◆ WHAT IS REQUIRED
Write all entries out exactly, images excluded.

◆ MATERIAL TO PROCESS
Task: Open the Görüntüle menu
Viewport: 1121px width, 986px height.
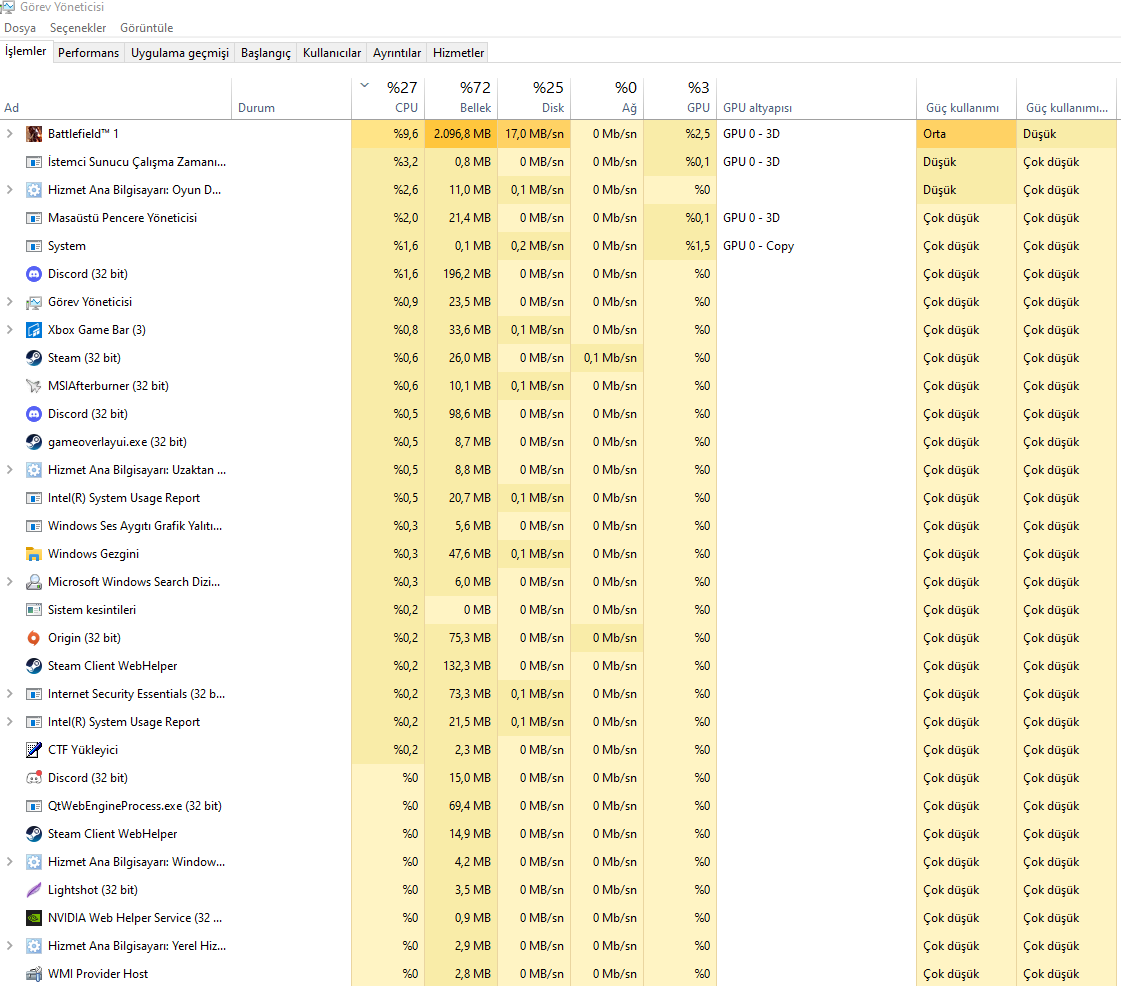Action: coord(145,27)
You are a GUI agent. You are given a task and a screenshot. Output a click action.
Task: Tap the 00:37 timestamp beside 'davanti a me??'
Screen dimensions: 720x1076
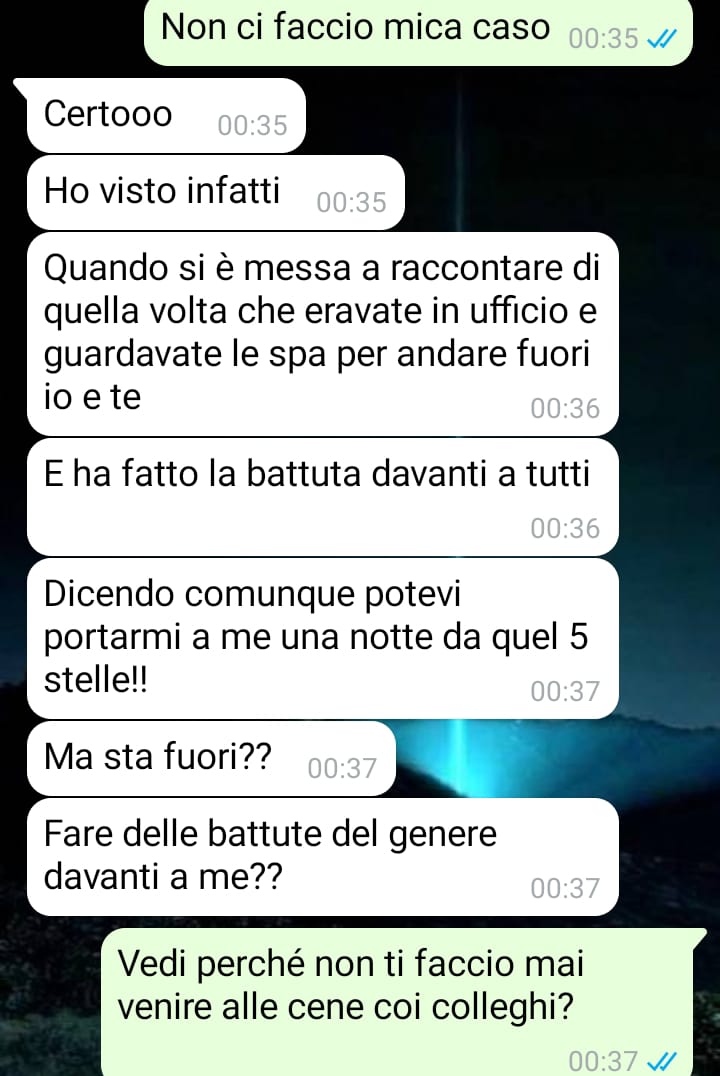tap(565, 888)
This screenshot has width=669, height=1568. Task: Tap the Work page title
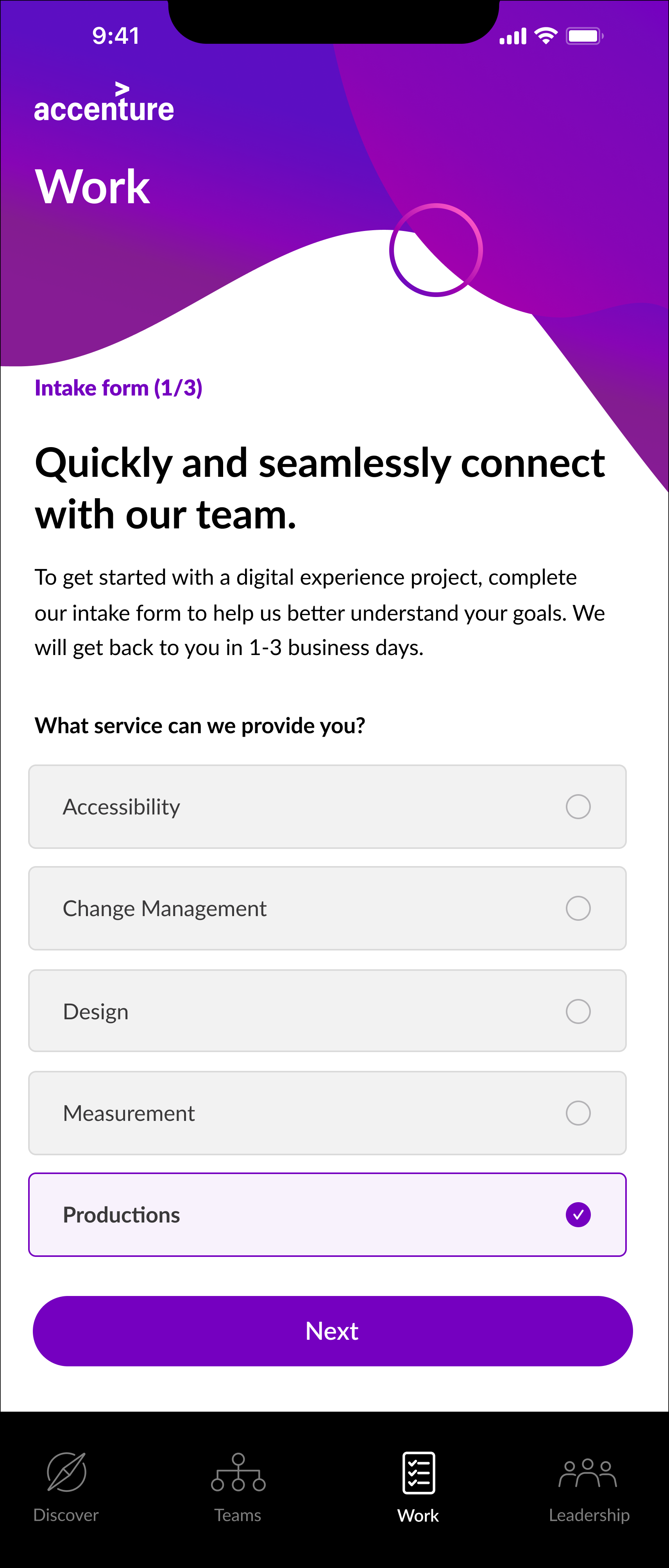tap(93, 186)
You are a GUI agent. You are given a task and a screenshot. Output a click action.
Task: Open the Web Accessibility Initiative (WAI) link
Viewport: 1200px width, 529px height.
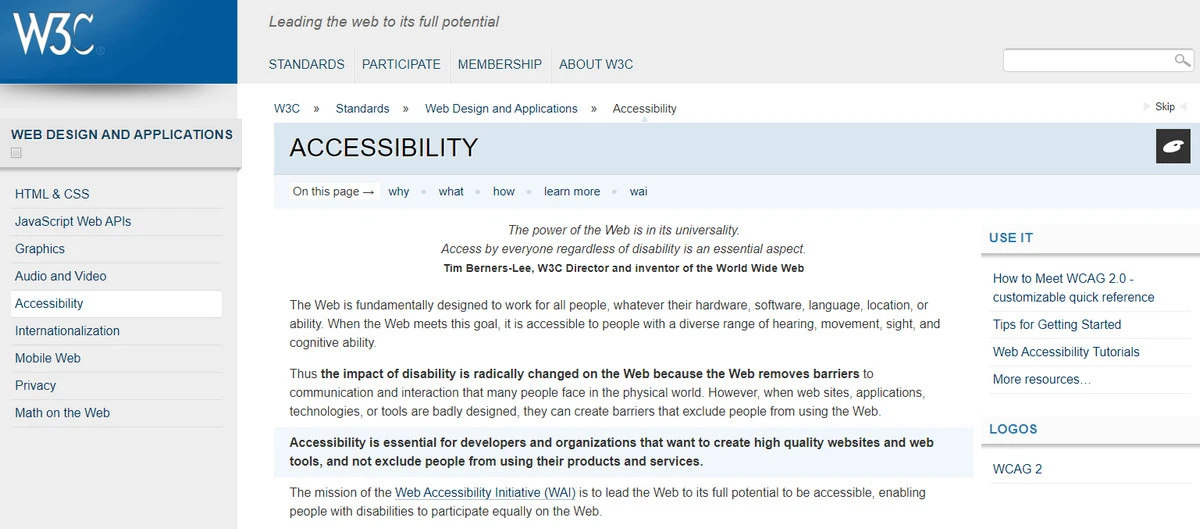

◆ COMPLETED TASK
Task: Open the Görüntüle menu
Viewport: 1121px width, 986px height.
Action: coord(145,27)
You are a GUI agent. You are given a task and a screenshot. Output a click action.
Task: Tap the 00:37 timestamp beside 'davanti a me??'
Screen dimensions: 720x1076
tap(565, 888)
This screenshot has width=669, height=1568. Task: Tap the Work page title
tap(93, 186)
You are a GUI agent. You are given a task and a screenshot. Output a click action.
Task: Open the Web Accessibility Initiative (WAI) link
Viewport: 1200px width, 529px height.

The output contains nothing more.